● YOUR OBJECTIVE:
Would you copy every line of the listing below that includes the word "Task"?

● SOURCE DATA:
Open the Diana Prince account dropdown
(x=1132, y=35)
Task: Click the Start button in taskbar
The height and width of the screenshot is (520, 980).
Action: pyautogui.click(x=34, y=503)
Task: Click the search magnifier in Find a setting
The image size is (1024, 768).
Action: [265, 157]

...

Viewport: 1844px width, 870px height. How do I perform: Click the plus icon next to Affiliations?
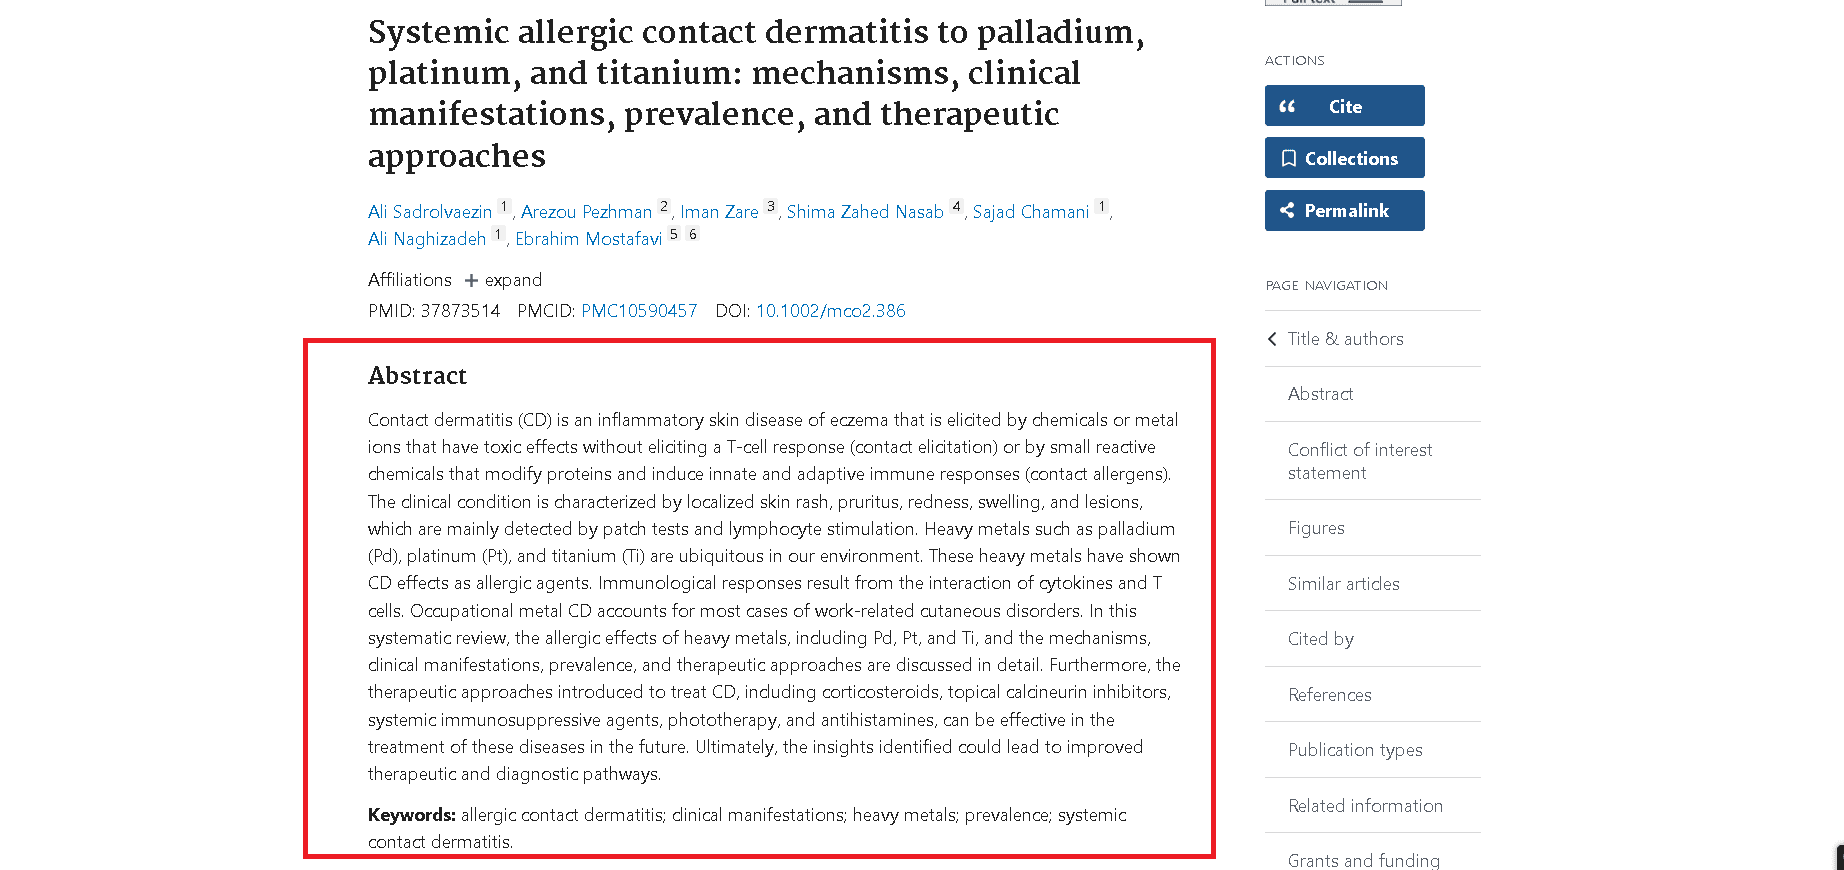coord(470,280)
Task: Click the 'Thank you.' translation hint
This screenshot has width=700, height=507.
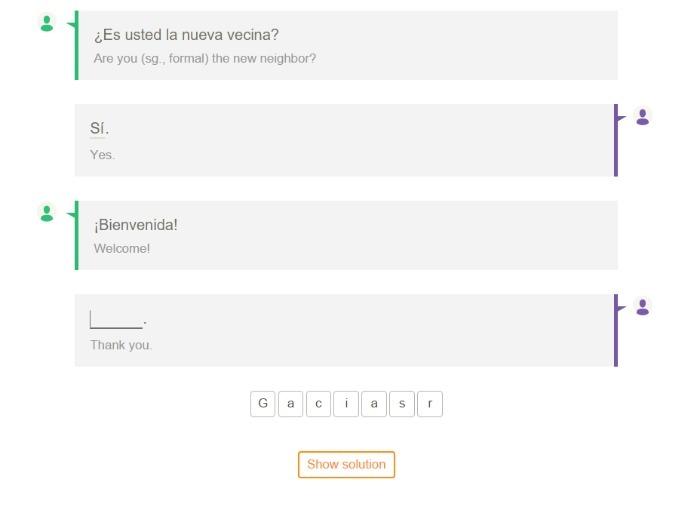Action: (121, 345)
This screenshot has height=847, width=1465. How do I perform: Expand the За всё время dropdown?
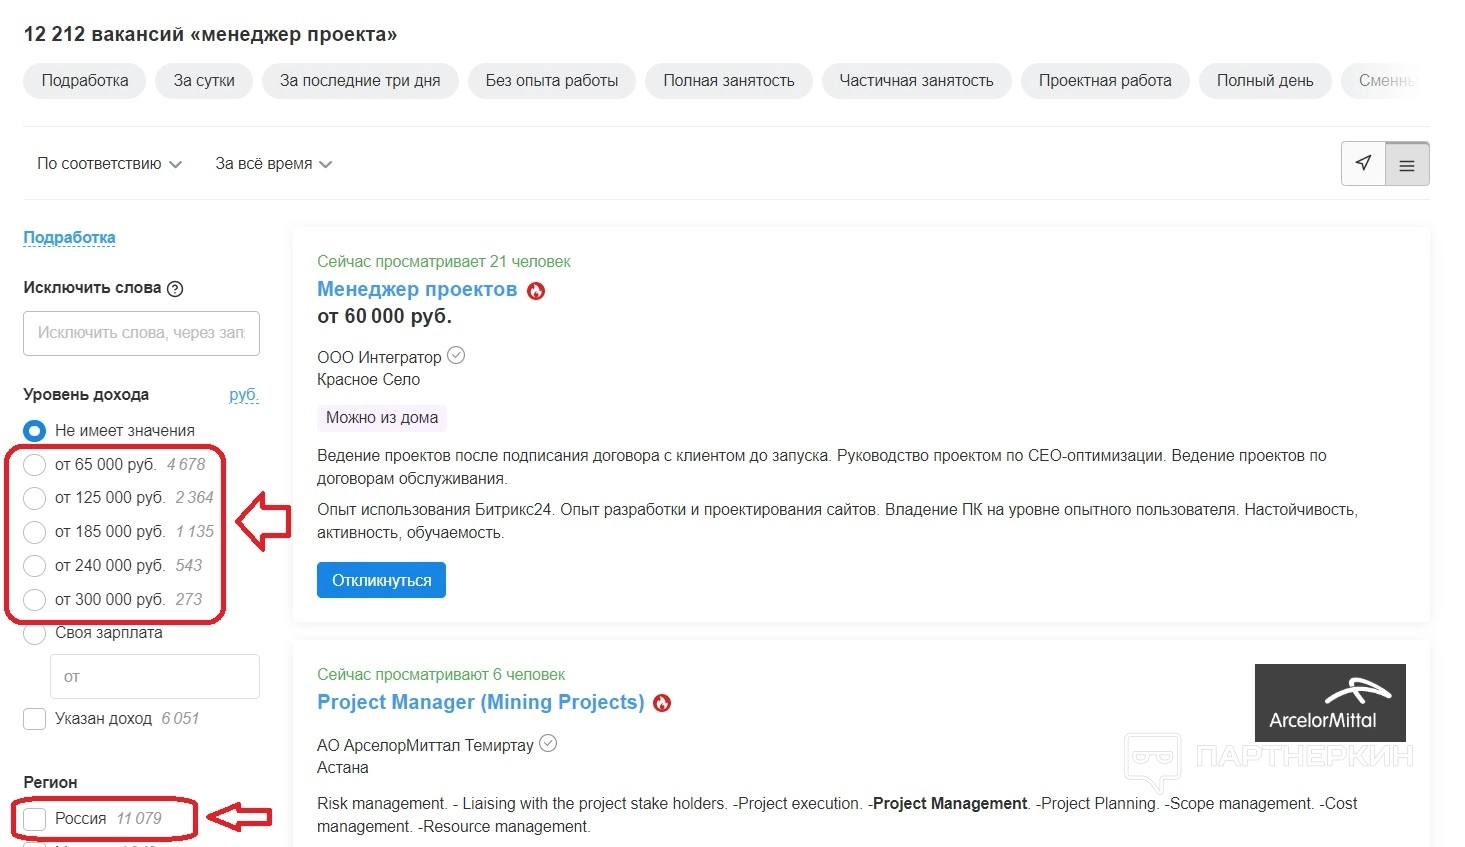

● EXERCISE ANSWER:
Task: Click the Start button in taskbar
Task: Click the search magnifier in Find a setting
Task: Click the 'Thank you.' translation hint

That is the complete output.